• [ACTIVITY]:
Below are the records; copy exactly the lines from the first through the one containing "Task: Click the contact", both included, and leave out the pictures.

• [Dataset entries]:
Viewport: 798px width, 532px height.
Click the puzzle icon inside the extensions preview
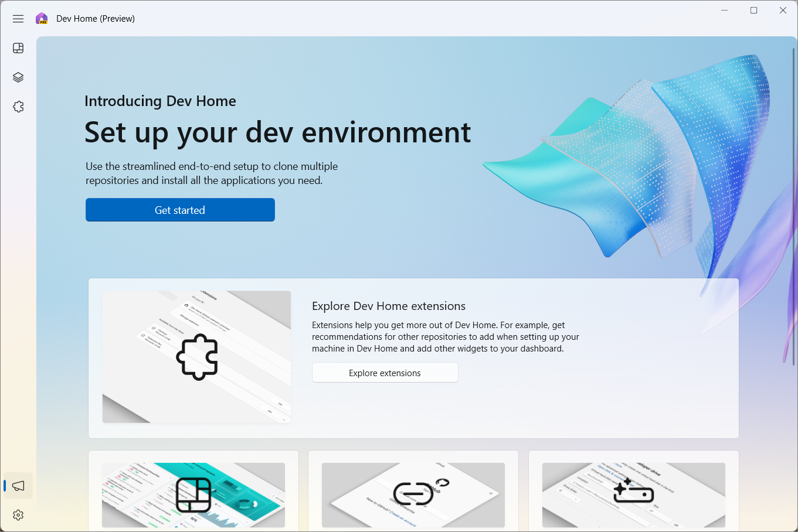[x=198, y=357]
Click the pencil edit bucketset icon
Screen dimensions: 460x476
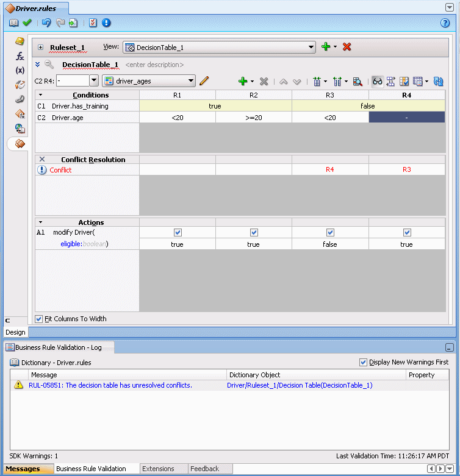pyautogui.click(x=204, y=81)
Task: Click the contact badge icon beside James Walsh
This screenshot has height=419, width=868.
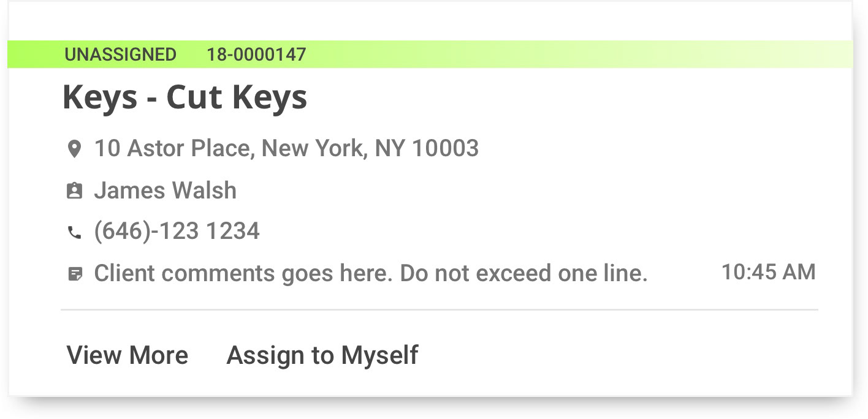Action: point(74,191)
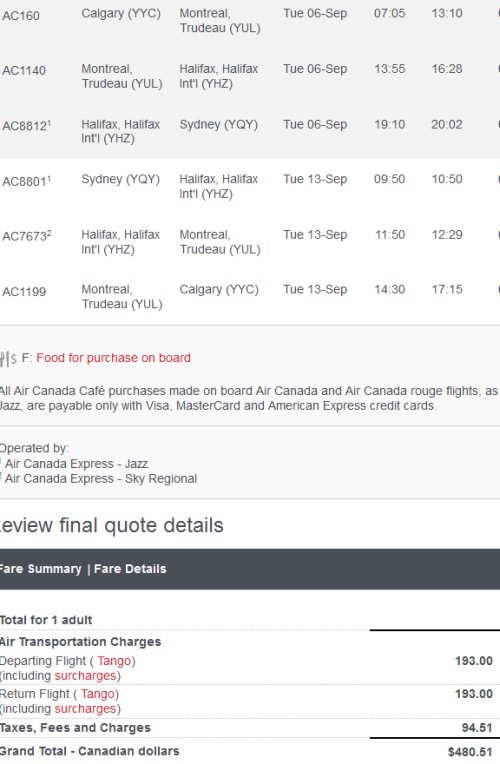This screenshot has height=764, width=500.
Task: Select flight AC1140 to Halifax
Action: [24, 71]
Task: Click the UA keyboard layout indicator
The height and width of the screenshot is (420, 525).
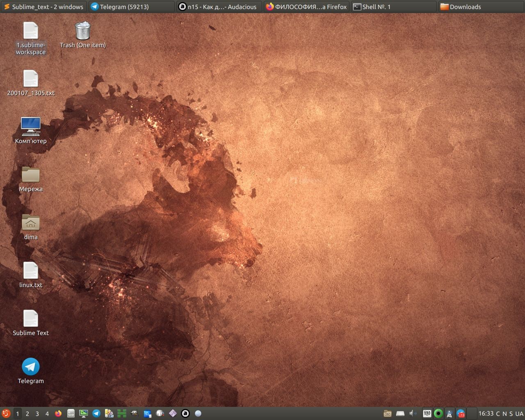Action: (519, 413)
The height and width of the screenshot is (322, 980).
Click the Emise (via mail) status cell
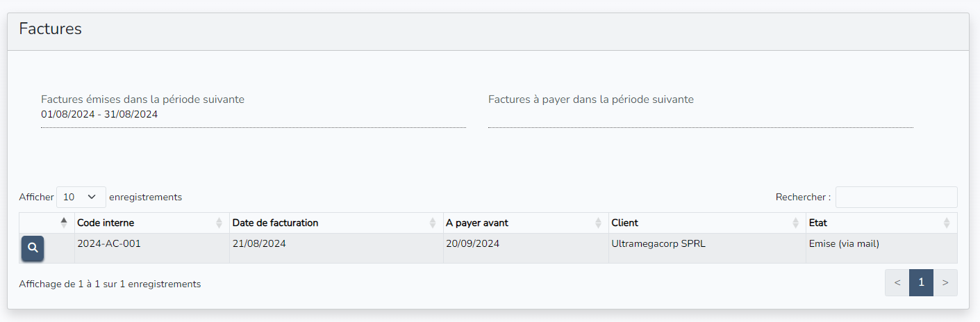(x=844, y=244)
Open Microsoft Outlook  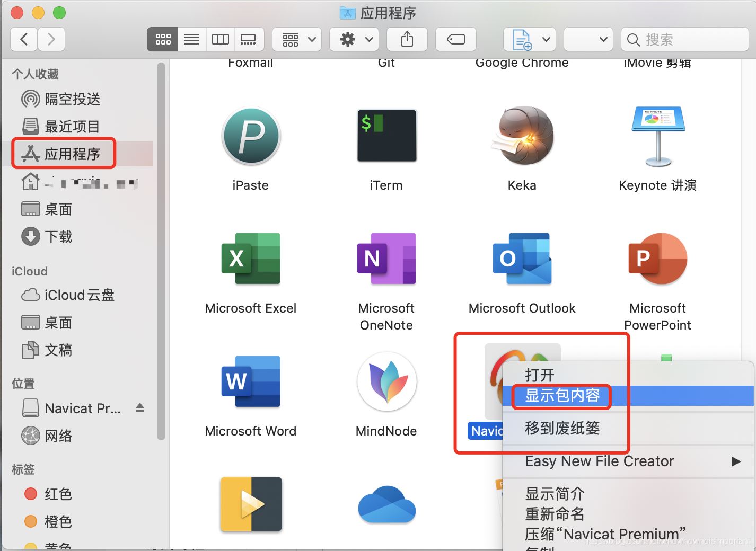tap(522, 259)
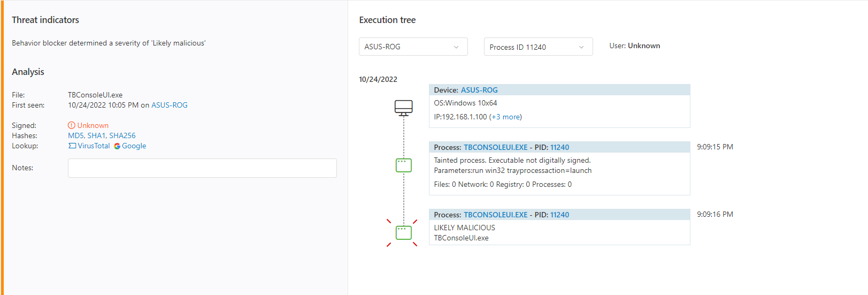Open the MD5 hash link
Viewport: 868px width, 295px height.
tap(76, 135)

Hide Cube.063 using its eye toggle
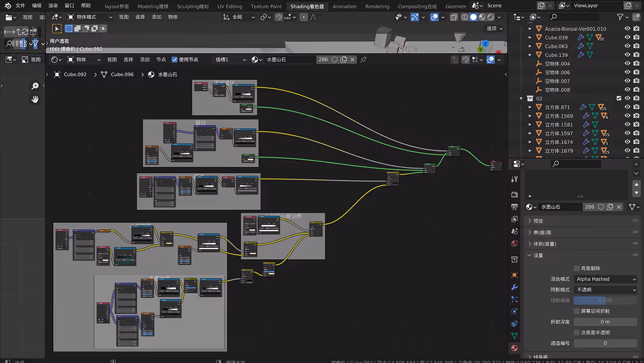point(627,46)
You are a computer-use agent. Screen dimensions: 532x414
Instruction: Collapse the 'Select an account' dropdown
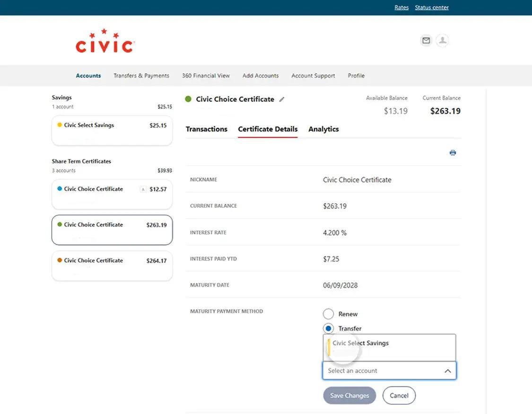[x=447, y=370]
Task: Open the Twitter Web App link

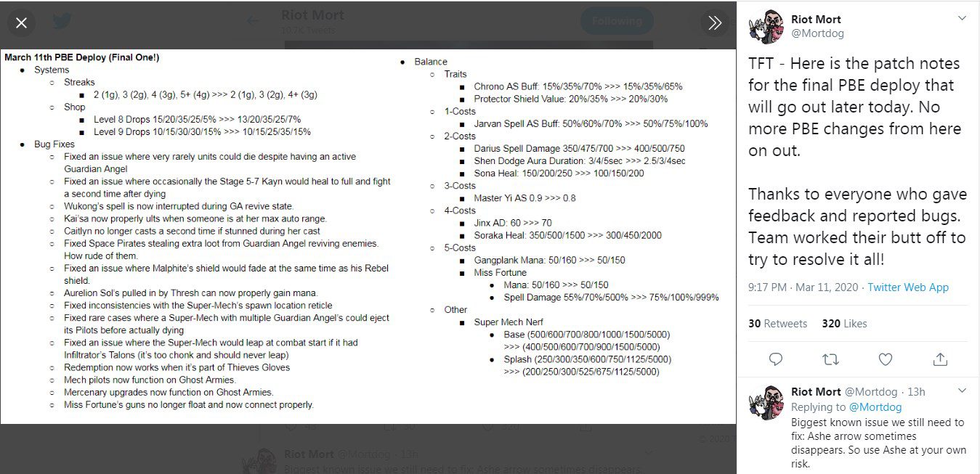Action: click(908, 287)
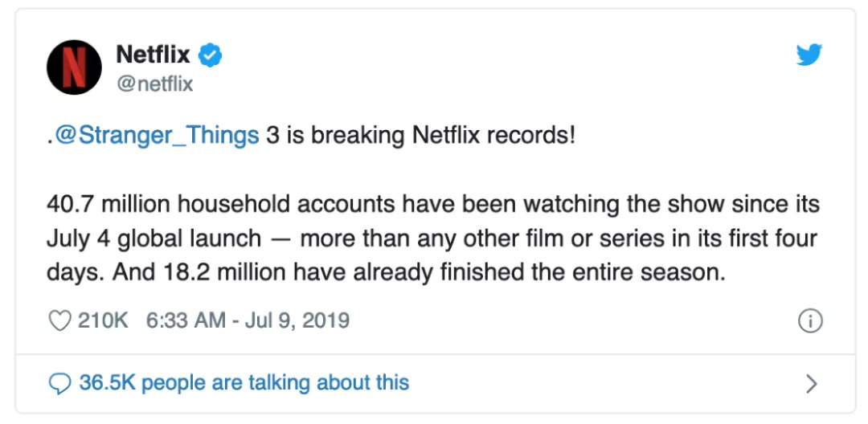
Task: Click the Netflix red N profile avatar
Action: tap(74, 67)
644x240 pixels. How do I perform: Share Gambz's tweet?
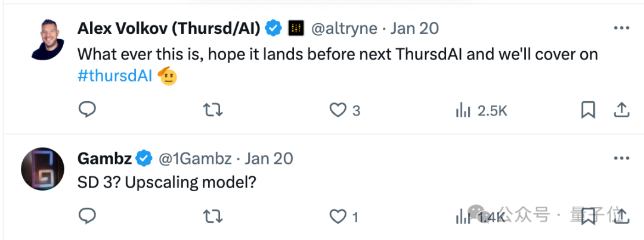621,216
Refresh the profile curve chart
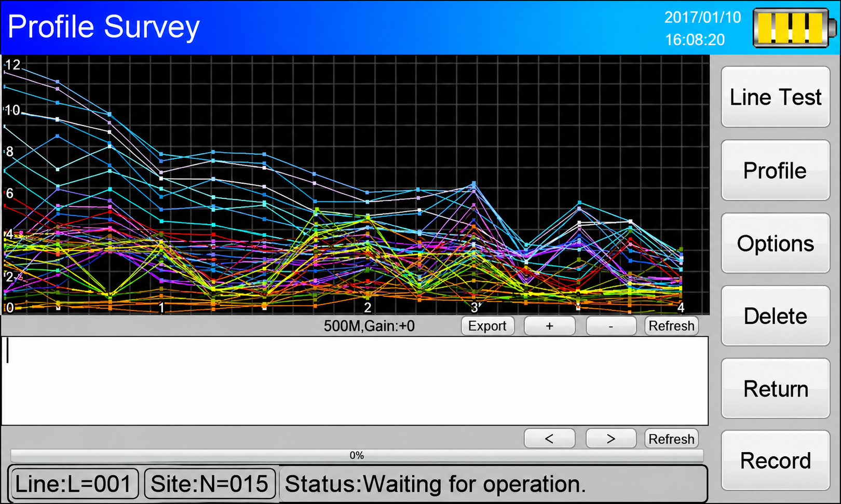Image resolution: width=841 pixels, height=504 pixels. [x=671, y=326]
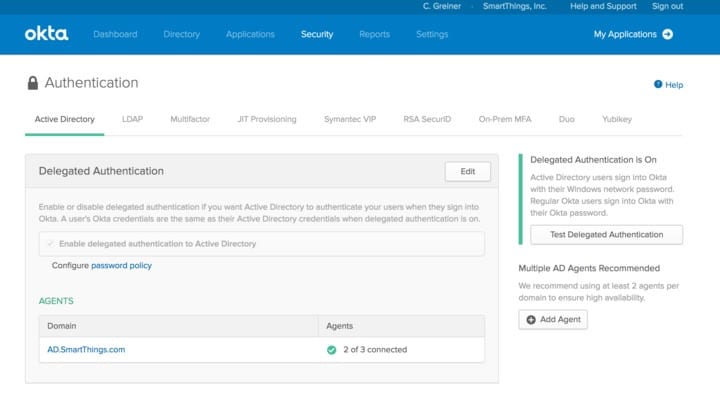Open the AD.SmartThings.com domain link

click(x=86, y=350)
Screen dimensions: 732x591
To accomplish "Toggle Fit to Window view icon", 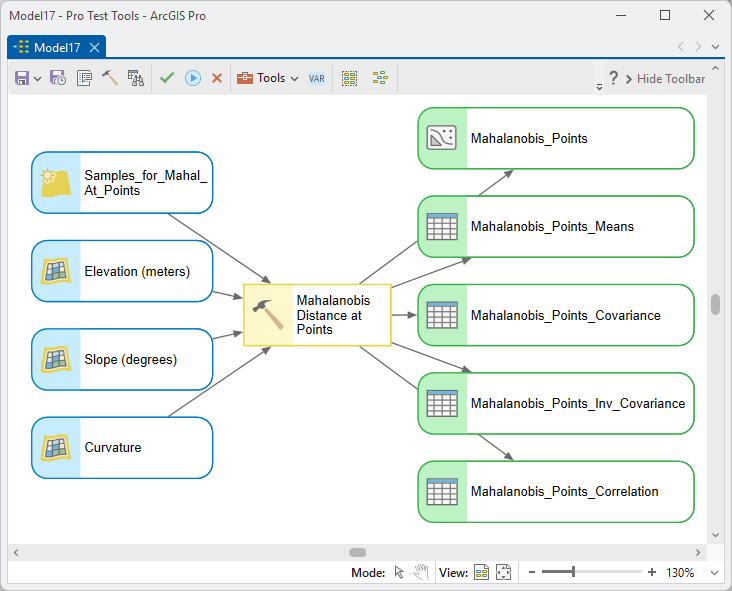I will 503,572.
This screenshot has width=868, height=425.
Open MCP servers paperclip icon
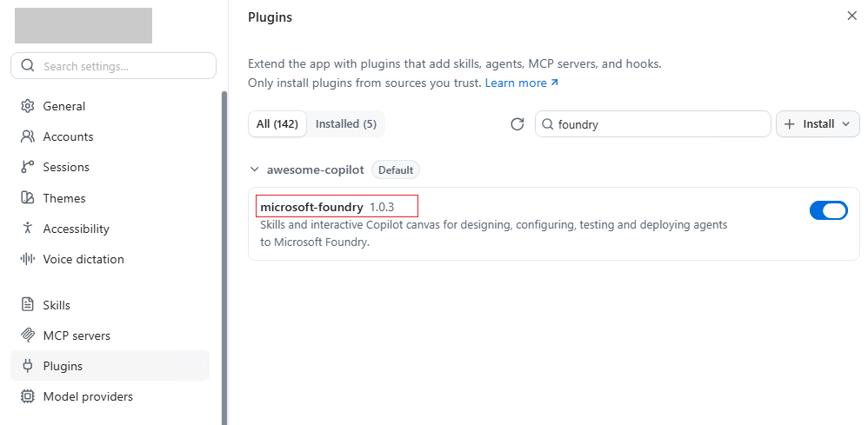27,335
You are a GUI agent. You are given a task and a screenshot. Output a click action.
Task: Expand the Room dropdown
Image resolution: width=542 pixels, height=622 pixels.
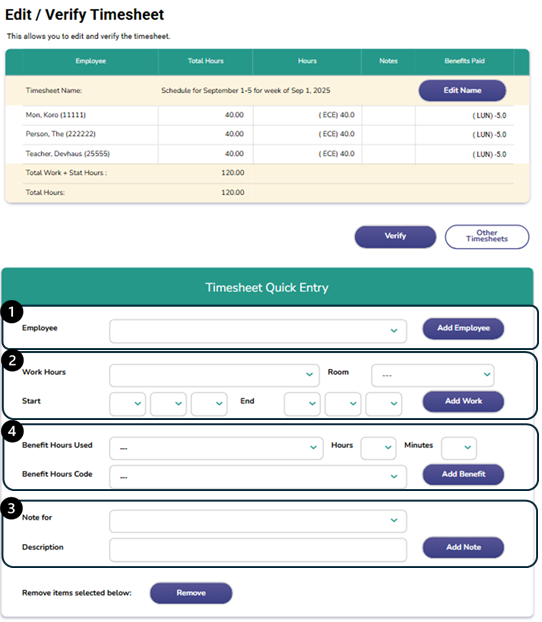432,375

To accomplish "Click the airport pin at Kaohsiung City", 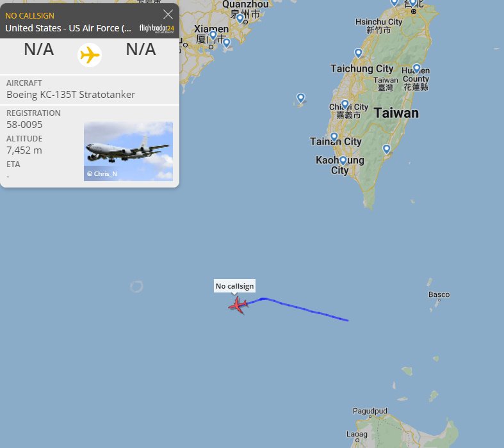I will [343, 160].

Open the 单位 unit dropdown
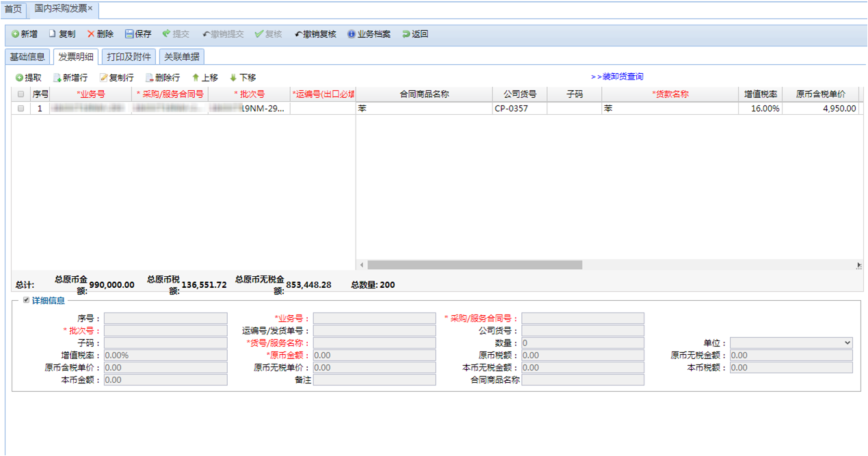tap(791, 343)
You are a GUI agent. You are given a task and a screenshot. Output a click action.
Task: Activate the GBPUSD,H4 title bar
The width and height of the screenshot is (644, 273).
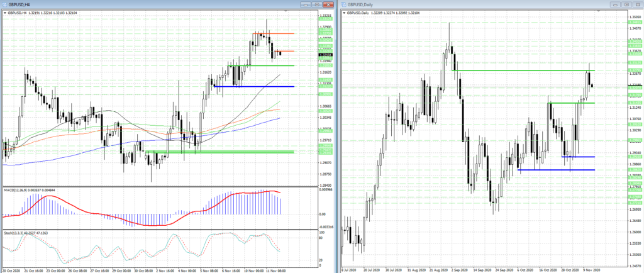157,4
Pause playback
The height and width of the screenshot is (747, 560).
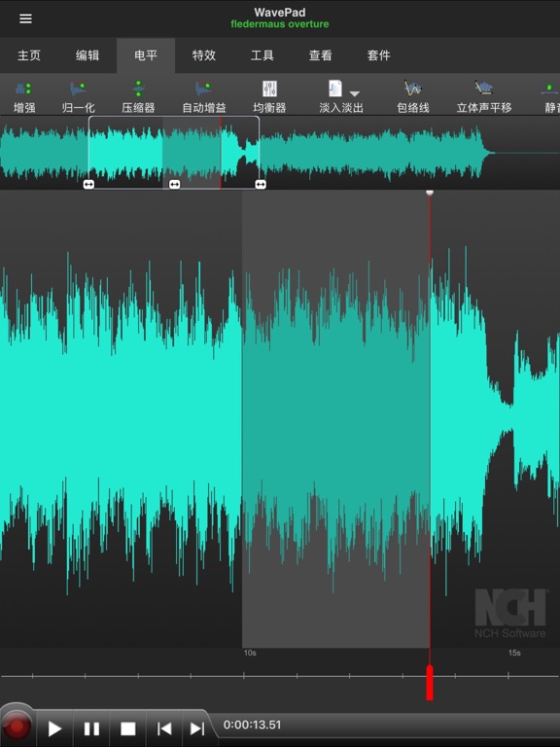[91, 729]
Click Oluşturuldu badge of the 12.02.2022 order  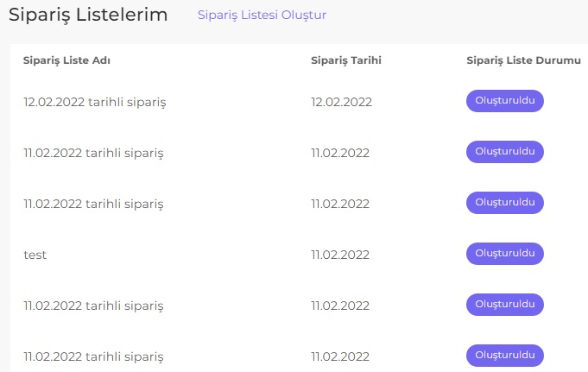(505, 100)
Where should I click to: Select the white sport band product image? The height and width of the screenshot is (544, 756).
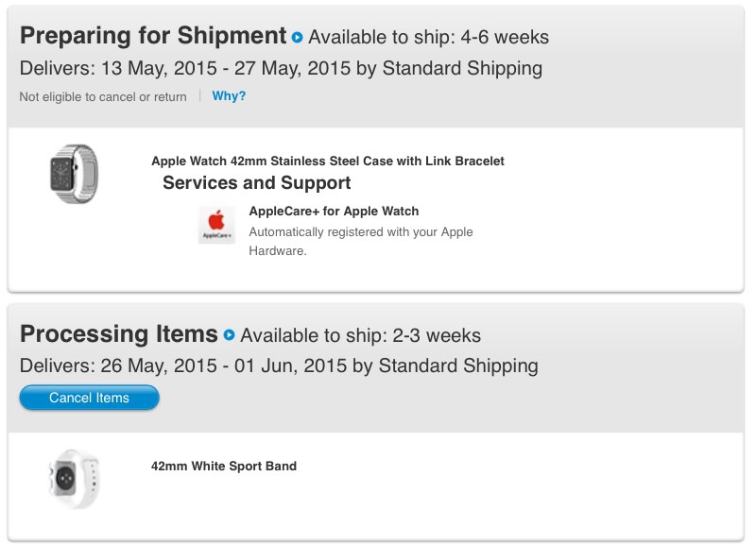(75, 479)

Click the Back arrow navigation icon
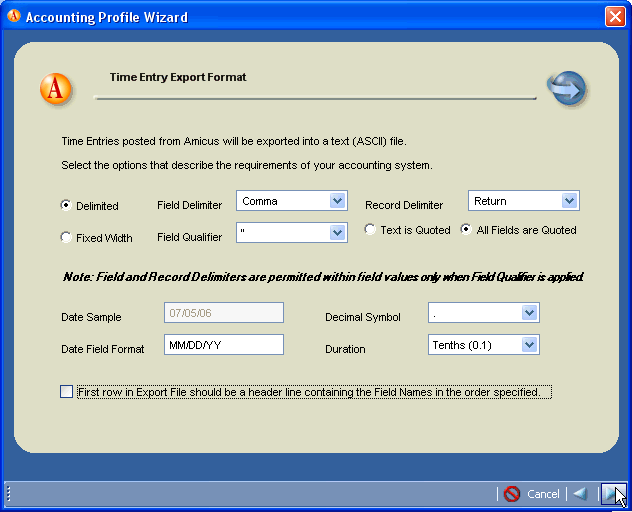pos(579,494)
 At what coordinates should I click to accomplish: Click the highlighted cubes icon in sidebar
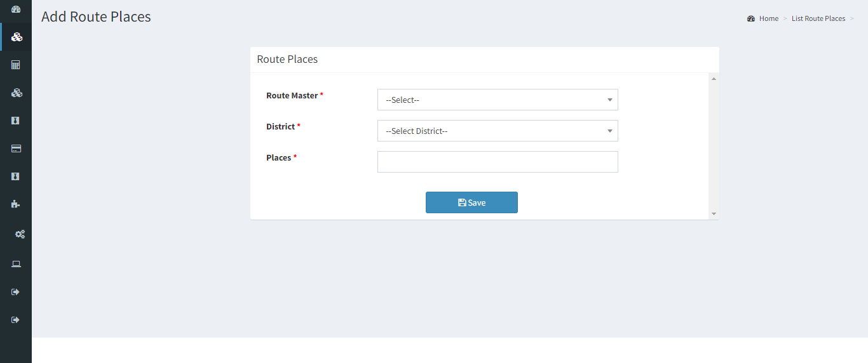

• [SOLUTION]:
Viewport: 798px width, 532px height.
Click the puzzle icon inside the extensions preview
[x=198, y=357]
Click the pencil edit bucketset icon
Screen dimensions: 460x476
pyautogui.click(x=204, y=81)
Task: Click the contact badge icon beside James Walsh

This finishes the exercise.